Problem description =>
Each line below that contains "hamburger" should be counted. Give only the total.

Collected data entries
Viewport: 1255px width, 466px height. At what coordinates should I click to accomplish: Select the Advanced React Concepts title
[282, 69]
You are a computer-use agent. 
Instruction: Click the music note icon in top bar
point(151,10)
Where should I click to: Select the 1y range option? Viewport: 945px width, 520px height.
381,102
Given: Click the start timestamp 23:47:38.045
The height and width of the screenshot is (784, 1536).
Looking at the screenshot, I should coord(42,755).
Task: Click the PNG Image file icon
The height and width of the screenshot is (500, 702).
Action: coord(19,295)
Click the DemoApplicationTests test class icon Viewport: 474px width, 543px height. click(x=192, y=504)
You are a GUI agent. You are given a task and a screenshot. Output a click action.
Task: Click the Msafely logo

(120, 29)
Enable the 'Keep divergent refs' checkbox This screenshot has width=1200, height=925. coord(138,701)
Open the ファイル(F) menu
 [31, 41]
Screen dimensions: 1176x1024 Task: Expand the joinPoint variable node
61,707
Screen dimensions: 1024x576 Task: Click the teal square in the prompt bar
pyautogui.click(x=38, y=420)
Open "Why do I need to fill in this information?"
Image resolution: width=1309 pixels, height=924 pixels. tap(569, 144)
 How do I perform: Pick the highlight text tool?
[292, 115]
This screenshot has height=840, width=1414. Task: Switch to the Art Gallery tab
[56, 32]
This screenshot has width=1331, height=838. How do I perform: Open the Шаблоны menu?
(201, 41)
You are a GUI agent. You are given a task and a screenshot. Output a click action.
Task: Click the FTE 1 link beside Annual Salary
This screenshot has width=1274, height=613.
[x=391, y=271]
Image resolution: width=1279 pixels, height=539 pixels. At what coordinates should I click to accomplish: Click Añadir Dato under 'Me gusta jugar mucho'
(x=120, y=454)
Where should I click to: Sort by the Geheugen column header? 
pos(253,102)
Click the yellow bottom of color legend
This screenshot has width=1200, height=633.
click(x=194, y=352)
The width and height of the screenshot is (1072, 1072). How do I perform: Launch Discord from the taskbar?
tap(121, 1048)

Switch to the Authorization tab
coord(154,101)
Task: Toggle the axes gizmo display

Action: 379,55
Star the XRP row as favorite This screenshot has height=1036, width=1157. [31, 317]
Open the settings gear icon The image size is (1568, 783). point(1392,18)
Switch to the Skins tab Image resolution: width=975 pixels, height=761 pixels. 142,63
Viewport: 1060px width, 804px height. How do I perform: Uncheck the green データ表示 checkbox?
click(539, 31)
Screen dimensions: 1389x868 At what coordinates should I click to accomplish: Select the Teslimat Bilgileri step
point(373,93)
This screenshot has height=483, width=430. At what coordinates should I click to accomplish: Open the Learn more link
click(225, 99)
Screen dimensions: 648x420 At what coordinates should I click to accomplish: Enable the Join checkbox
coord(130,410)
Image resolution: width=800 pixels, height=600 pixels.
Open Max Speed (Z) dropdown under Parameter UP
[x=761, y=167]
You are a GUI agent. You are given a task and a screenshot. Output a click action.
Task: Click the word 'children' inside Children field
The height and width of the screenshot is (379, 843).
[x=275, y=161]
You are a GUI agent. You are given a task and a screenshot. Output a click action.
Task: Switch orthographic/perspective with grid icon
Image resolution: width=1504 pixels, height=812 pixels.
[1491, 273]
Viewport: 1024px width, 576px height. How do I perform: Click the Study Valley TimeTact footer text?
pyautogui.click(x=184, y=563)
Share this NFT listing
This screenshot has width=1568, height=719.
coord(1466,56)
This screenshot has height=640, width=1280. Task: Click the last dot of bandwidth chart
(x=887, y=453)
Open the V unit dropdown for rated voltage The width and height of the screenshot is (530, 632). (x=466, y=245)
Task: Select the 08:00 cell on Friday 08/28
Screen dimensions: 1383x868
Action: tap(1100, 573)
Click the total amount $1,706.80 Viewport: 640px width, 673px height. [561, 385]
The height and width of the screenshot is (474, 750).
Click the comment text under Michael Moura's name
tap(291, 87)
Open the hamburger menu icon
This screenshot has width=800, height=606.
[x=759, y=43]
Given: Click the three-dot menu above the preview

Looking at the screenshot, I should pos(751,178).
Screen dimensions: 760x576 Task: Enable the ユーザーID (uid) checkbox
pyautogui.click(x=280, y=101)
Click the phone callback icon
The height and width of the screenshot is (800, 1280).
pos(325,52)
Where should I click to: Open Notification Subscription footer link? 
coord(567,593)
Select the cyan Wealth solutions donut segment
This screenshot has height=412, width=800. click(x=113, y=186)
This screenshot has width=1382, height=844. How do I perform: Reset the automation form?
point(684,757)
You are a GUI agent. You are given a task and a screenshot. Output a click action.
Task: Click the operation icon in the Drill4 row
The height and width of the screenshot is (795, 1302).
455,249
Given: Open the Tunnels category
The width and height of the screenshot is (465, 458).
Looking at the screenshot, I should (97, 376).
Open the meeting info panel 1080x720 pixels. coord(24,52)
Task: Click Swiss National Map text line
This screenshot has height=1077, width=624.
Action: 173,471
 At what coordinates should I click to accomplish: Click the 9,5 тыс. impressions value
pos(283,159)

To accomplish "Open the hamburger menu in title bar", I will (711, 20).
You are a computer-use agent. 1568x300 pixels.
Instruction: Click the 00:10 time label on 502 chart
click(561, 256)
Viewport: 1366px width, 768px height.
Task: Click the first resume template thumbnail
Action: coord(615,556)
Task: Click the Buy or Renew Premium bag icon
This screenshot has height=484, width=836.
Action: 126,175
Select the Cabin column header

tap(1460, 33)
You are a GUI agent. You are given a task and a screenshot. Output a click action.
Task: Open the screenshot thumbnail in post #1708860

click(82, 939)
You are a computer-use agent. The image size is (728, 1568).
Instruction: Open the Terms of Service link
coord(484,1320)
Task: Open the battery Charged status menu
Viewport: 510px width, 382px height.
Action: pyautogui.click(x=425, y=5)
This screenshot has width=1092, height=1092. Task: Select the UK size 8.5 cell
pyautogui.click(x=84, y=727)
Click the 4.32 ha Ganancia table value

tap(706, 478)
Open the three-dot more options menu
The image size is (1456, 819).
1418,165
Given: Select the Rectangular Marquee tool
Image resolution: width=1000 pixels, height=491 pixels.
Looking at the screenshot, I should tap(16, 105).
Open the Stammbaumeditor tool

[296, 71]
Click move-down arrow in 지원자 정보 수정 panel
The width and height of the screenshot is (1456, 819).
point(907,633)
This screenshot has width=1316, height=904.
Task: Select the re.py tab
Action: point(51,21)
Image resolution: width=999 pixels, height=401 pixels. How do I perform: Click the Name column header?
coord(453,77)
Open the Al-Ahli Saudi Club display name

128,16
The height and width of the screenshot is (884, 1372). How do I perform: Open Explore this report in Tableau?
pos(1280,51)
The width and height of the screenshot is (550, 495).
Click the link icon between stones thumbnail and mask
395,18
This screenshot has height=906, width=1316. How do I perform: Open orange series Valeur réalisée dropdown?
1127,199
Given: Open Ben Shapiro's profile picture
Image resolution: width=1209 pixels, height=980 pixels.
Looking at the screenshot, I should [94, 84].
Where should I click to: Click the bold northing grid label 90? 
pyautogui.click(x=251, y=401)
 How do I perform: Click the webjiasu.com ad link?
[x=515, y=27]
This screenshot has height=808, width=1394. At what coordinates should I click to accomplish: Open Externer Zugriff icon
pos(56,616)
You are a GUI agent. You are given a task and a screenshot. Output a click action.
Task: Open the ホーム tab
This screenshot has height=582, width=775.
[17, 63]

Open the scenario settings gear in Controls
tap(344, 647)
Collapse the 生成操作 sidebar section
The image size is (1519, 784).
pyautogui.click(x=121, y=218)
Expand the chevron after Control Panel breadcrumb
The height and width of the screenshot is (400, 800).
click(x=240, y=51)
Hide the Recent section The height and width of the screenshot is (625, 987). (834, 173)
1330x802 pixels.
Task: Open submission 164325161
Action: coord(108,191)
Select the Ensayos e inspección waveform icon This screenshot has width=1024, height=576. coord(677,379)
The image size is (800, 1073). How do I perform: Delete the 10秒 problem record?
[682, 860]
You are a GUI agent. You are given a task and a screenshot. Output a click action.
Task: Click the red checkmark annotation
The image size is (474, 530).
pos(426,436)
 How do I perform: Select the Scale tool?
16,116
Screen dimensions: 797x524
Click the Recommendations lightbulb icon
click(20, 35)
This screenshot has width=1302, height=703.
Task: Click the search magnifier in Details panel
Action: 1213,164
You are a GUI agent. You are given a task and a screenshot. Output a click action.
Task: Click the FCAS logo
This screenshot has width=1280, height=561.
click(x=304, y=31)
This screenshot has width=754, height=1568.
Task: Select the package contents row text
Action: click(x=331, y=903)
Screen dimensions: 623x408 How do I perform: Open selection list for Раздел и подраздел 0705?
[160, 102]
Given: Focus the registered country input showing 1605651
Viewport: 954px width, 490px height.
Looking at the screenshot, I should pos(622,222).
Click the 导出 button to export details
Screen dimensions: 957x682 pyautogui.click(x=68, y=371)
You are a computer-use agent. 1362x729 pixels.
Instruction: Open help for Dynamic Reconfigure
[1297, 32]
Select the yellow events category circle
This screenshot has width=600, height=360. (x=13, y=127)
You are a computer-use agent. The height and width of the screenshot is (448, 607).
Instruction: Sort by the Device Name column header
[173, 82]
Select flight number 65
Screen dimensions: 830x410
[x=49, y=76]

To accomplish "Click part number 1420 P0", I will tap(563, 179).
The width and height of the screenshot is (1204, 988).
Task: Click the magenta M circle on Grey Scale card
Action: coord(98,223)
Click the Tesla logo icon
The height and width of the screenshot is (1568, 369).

Solution for this exercise =>
2